:: TASK TO CARRY OUT ::
From the first line to the last, restate the material word for word, omitting pictures.

:: LISTED RECORDS ::
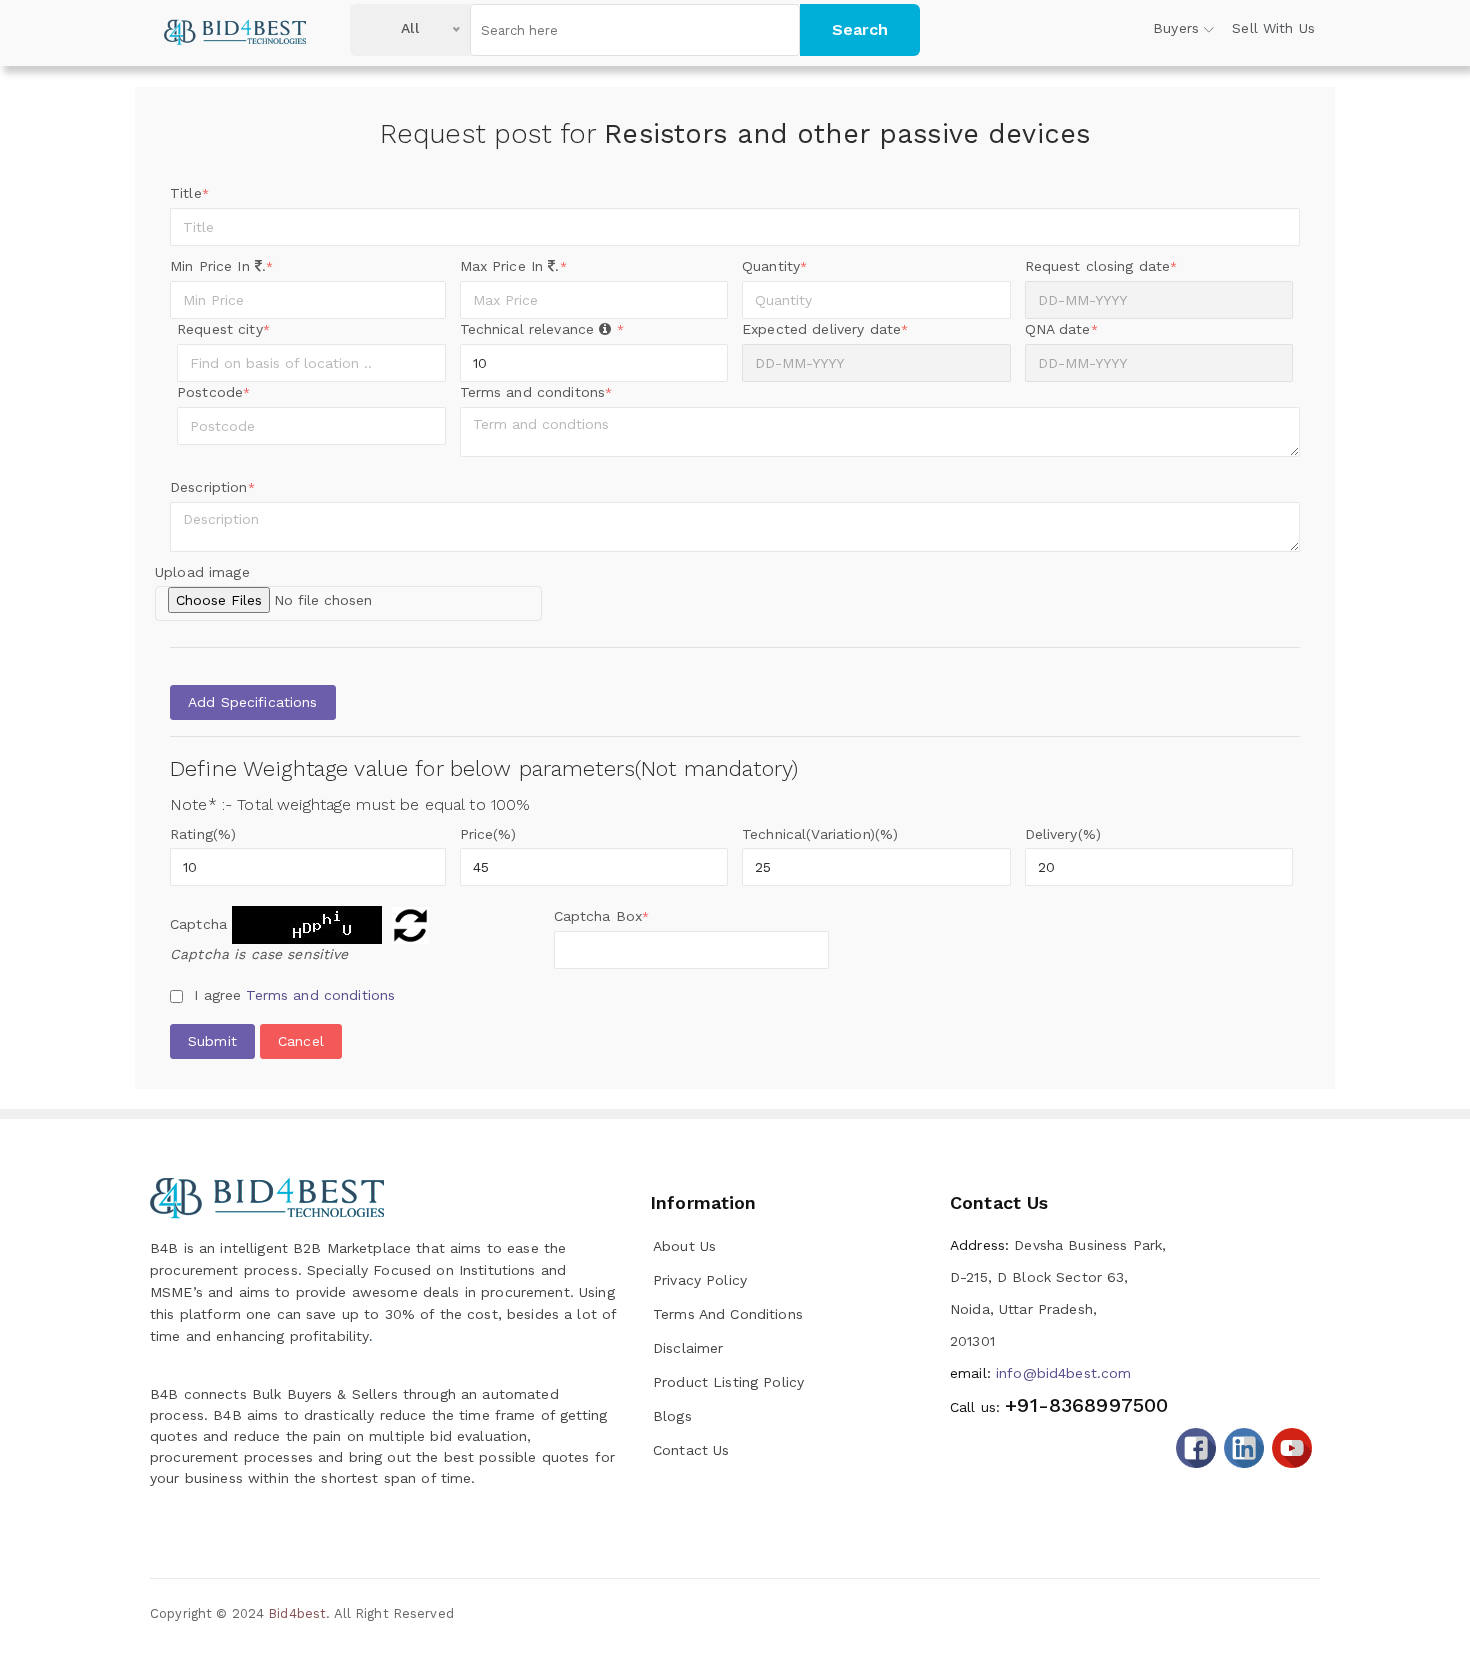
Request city (223, 329)
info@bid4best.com (1040, 1373)
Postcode (213, 392)
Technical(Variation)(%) (820, 834)
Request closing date (1101, 266)
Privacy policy (700, 1280)
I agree (294, 995)
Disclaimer (688, 1348)
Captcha (198, 924)
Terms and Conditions (728, 1314)
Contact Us (691, 1450)
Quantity (774, 266)
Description (212, 487)
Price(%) (488, 834)
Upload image (202, 572)
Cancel (301, 1041)
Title (189, 193)
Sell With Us (1273, 28)
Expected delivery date (825, 329)
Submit (212, 1041)
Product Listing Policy (728, 1382)
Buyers (1176, 28)
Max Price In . (513, 266)
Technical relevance (542, 329)
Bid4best (297, 1613)
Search (860, 29)
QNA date (1061, 329)
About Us (684, 1246)
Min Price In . (221, 266)
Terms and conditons (536, 392)
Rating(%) (203, 834)
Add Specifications (253, 702)
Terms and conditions (320, 995)
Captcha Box (602, 916)
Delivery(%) (1063, 834)
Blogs (672, 1416)
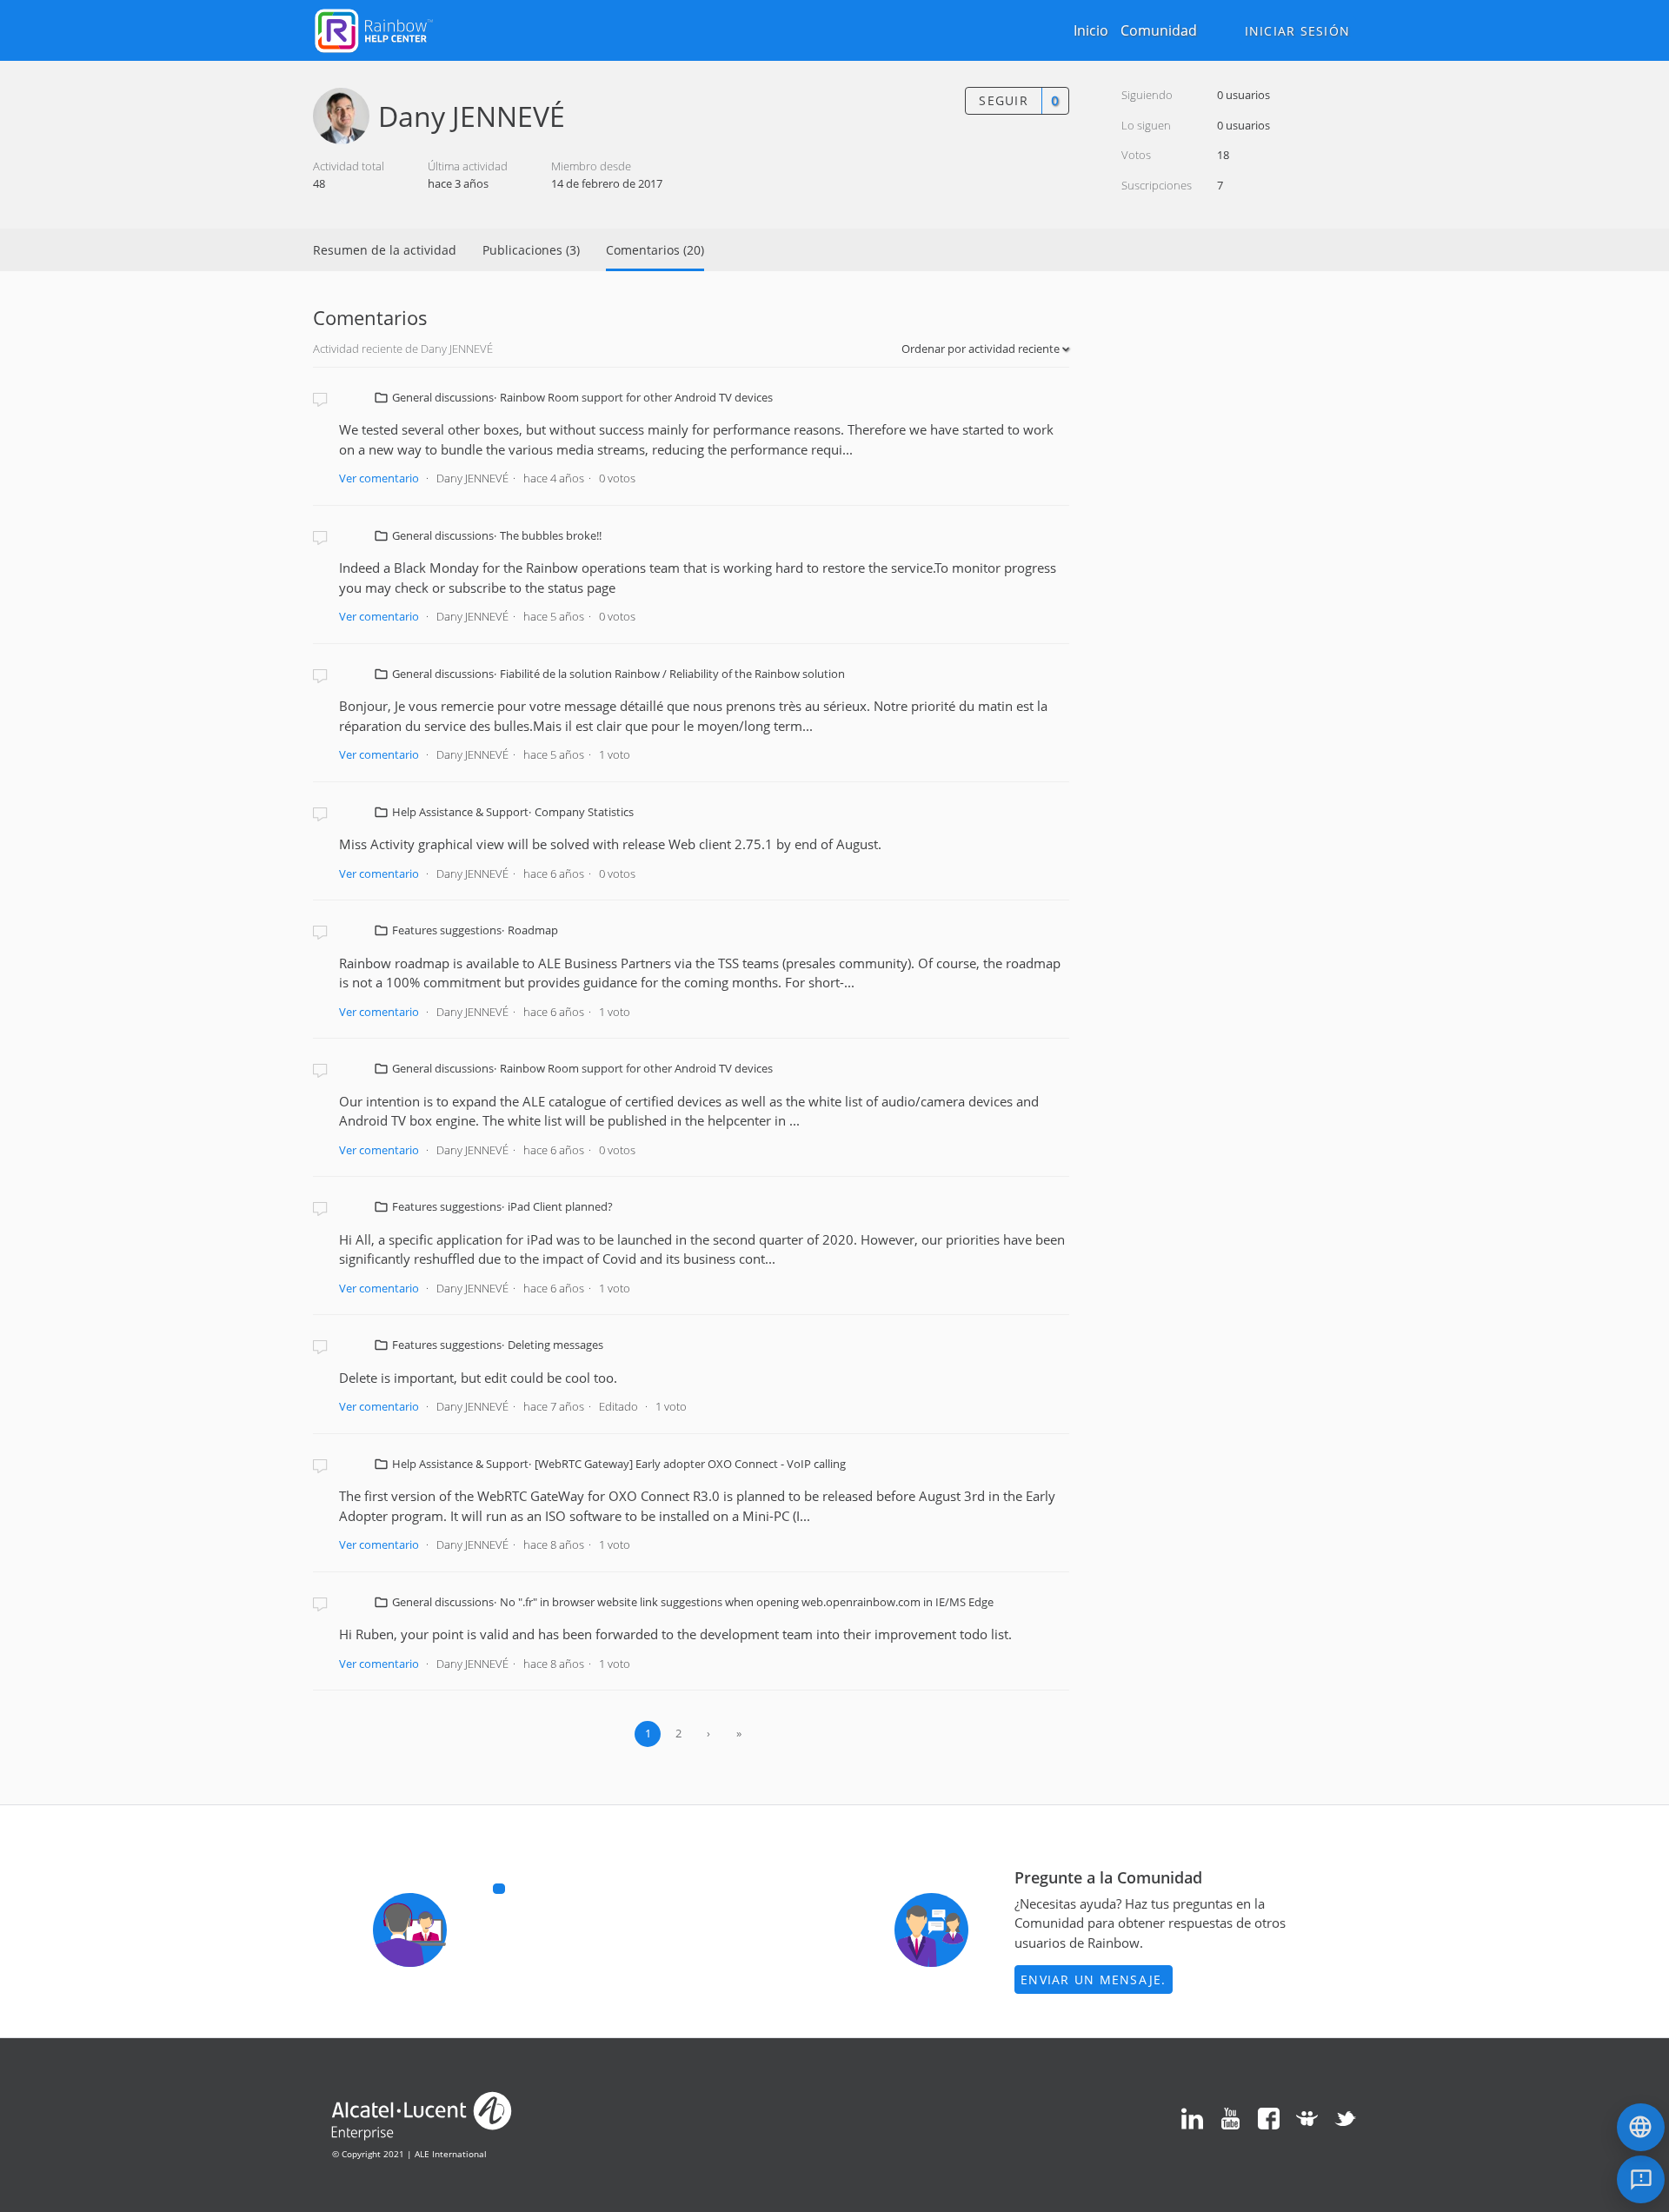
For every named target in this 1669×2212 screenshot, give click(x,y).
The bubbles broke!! (551, 535)
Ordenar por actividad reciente (981, 348)
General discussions (443, 397)
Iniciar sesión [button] (1298, 31)
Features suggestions (447, 930)
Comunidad (1158, 30)
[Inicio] (374, 28)
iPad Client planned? (560, 1206)
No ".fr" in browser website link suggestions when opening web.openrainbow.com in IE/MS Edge (747, 1602)
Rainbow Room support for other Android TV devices (636, 397)
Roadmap (533, 930)
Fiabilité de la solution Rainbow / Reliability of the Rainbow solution (672, 673)
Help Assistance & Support (460, 812)
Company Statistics (584, 812)
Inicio (1091, 30)
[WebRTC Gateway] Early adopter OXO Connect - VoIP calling (690, 1463)
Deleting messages (555, 1344)
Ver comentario (379, 478)
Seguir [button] (1003, 100)
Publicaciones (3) (531, 250)
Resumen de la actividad (384, 250)
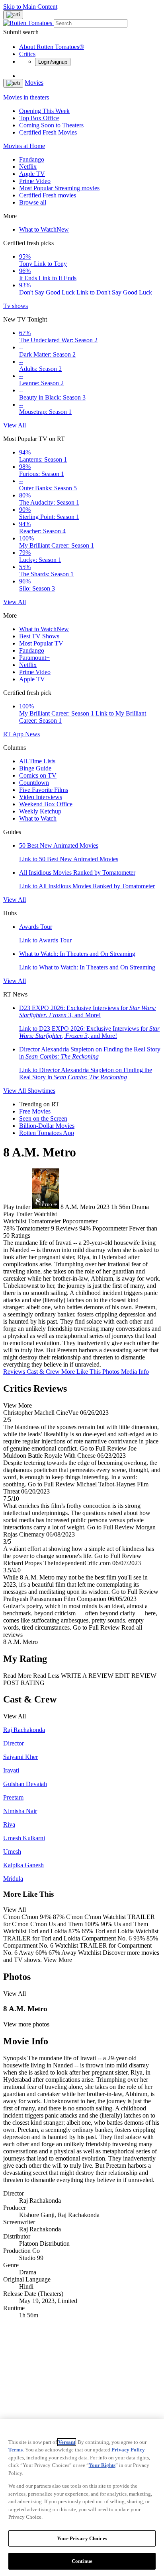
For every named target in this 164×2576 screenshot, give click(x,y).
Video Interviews (40, 797)
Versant (66, 2442)
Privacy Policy (128, 2450)
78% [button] (9, 1228)
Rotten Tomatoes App (46, 1132)
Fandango (31, 159)
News (32, 734)
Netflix (28, 166)
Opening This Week (44, 110)
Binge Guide (35, 768)
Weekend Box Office (45, 804)
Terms (15, 2450)
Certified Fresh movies (47, 195)
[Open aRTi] (13, 14)
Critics (27, 54)
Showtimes (41, 1090)
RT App (14, 734)
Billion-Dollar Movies (46, 1125)
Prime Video (35, 180)
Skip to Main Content (30, 6)
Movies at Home (24, 145)
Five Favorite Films (43, 789)
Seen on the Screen (43, 1118)
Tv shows (15, 305)
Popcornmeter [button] (109, 1228)
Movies (34, 82)
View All (14, 425)
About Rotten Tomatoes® (51, 46)
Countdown (34, 782)
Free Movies (35, 1111)
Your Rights (102, 2465)
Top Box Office (39, 118)
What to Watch (44, 229)
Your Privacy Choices (82, 2538)
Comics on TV (38, 775)
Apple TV (32, 173)
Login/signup (52, 62)
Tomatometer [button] (32, 1228)
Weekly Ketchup (40, 811)
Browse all (32, 202)
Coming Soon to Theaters (51, 125)
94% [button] (85, 1228)
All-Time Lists (37, 761)
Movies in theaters (26, 97)
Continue (82, 2561)
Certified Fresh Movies (48, 132)
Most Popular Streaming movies (59, 188)
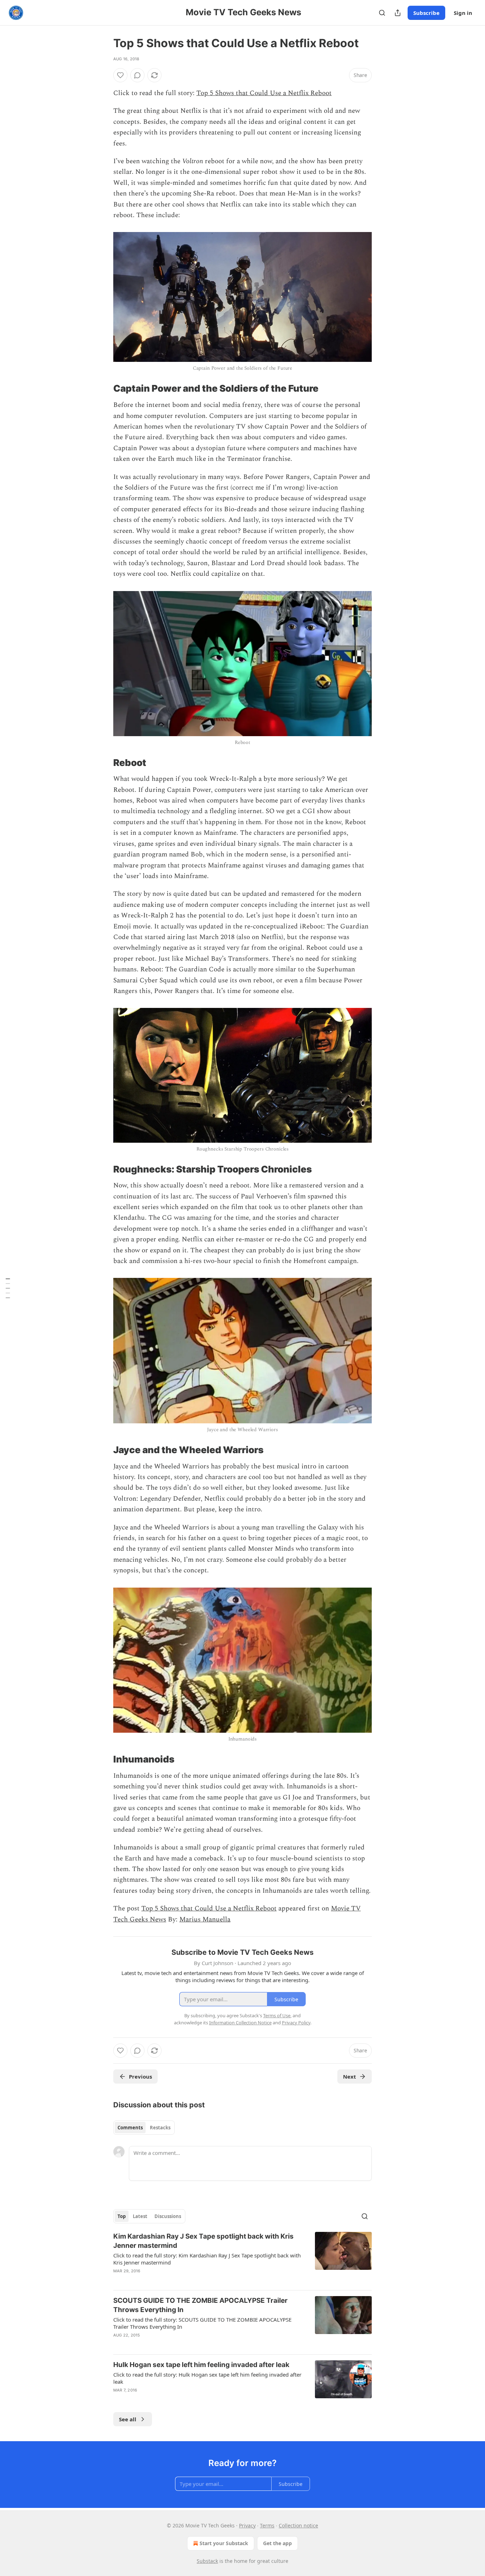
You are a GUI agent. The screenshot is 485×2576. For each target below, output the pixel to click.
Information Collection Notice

:: TASK RESULT ::
Request city (223, 329)
info@bid4best.com (1040, 1373)
Postcode (213, 392)
Technical(Variation)(%) (820, 834)
Request closing date (1101, 266)
Privacy policy (700, 1280)
I agree (294, 995)
Disclaimer (688, 1348)
Captcha (198, 924)
Terms and Conditions (728, 1314)
Contact Us (691, 1450)
Quantity (774, 266)
Description (212, 487)
Price(%) (488, 834)
Upload image (202, 572)
Cancel (301, 1041)
Title (189, 193)
Sell With Us (1273, 28)
Expected delivery date (825, 329)
Submit (212, 1041)
Product Listing Policy (728, 1382)
Buyers (1176, 28)
Max Price In . (513, 266)
Technical relevance (542, 329)
Bid4best (297, 1613)
Search (860, 29)
QNA date (1061, 329)
About Us (684, 1246)
Min Price In . (221, 266)
Terms and conditons (536, 392)
Rating(%) (203, 834)
Add Specifications (253, 702)
Terms and conditions (320, 995)
Captcha Box (602, 916)
Delivery(%) (1063, 834)
Blogs (672, 1416)
For every named target in this 1669×2212 screenshot, give click(x,y).
The bubbles broke!! (551, 535)
Ordenar por actividad reciente (981, 348)
General discussions (443, 397)
Iniciar sesión [button] (1298, 31)
Features suggestions (447, 930)
Comunidad (1158, 30)
[Inicio] (374, 28)
iPad Client planned? (560, 1206)
No ".fr" in browser website link suggestions when opening web.openrainbow.com in IE/MS Edge (747, 1602)
Rainbow Room support for other Android TV devices (636, 397)
Roadmap (533, 930)
Fiabilité de la solution Rainbow / Reliability of the Rainbow solution (672, 673)
Help Assistance & Support (460, 812)
Company Statistics (584, 812)
Inicio (1091, 30)
[WebRTC Gateway] Early adopter OXO Connect - VoIP calling (690, 1463)
Deleting messages (555, 1344)
Ver comentario (379, 478)
Seguir [button] (1003, 100)
Publicaciones (3) (531, 250)
Resumen de la actividad (384, 250)
For every named target in this 164×2576 screenshot, give click(x,y).
Video Interviews (40, 797)
Versant (66, 2442)
Privacy Policy (128, 2450)
78% [button] (9, 1228)
Rotten Tomatoes App (46, 1132)
Fandango (31, 159)
News (32, 734)
Netflix (28, 166)
Opening This Week (44, 110)
Binge Guide (35, 768)
Weekend Box Office (45, 804)
Terms (15, 2450)
Certified Fresh movies (47, 195)
[Open aRTi] (13, 14)
Critics (27, 54)
Showtimes (41, 1090)
RT App (14, 734)
Billion-Dollar Movies (46, 1125)
Prime Video (35, 180)
Skip to Main Content (30, 6)
Movies at Home (24, 145)
Five Favorite Films (43, 789)
Seen on the Screen (43, 1118)
Tv shows (15, 305)
Popcornmeter [button] (109, 1228)
Movies (34, 82)
View All (14, 425)
About Rotten Tomatoes® (51, 46)
Countdown (34, 782)
Free Movies (35, 1111)
Your Rights (102, 2465)
Top Box Office (39, 118)
What to Watch (44, 229)
Your Privacy Choices (82, 2538)
Comics on TV (38, 775)
Apple TV (32, 173)
Login/signup (52, 62)
Tomatometer [button] (32, 1228)
Weekly Ketchup (40, 811)
Browse all (32, 202)
Coming Soon to Theaters (51, 125)
94% [button] (85, 1228)
All-Time Lists (37, 761)
Movies in theaters (26, 97)
Continue (82, 2561)
Certified Fresh Movies (48, 132)
Most Popular Streaming movies (59, 188)
You are a GUI agent. The screenshot is 485×2576. For each target below, output the pixel to click.
Information Collection Notice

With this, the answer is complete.